Type:
Educational Exhibit
Keywords:
Obstruction / Occlusion, Hypertension, Dilation, Ultrasound-Spectral Doppler, MR-Angiography, CT-Angiography, Vascular, Paediatric, Arteries / Aorta
Authors:
G. A. Finol1, M. Castano Reyero2, V. S. Teran Pareja2, I. NAVAS FERNANDEZ-SILGADO2, M. De la Puente Herraiz2, P. A. Encinas Escobar2; 1MADRID, MADRID/ES, 2Madrid/ES
DOI:
10.1594/ecr2018/C-0798
Background
Mid-Aortic syndrome (MAS) is a rare entity characterized by narrowing of the abdominal aorta and its major branches.
There will be involvement of the renal arteries in most patients.
Although stenosis of the thoracic aorta is possible,
it is uncommon.
Tipically affects children and young adults.

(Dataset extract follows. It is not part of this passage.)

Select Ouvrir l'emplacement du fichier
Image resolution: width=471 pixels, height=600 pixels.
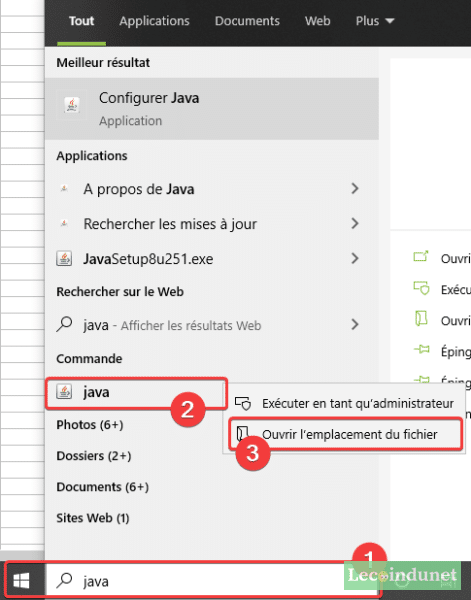click(345, 434)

Most cases are idiopathic.
There are several theories about its possible origin being the most accepted a probable lack of fusion of both dorsal aortas in embryonic life with atrophy and stenosis of one of them.

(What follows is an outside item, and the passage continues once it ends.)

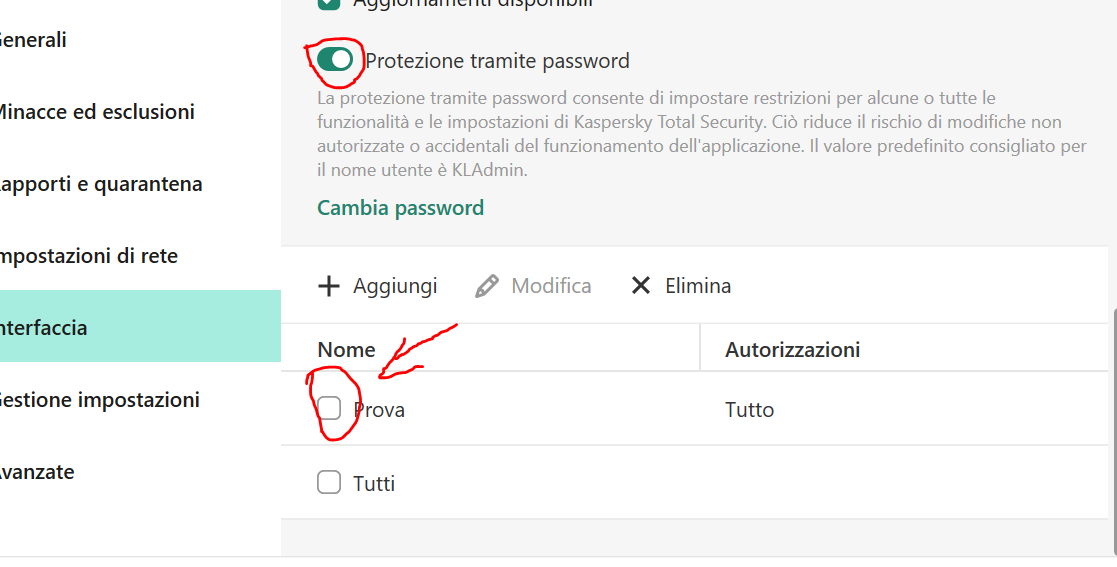Check the Prova user checkbox

(329, 409)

MAS may also be secondary to other diseases such as Takayasu arteritis,
Williams syndrome,
mucolipidosis and neurofibromatosis.
However,
morphological findings are similar regardless of the etiology.
Hypertension is the most common symptom.
The course of the disease depends on the degree of stenosis,
the affected arteries and the progressive damage caused by renovascular hypertension. If left untreated,
patients usually die due to renal failure or severe ischemic complications.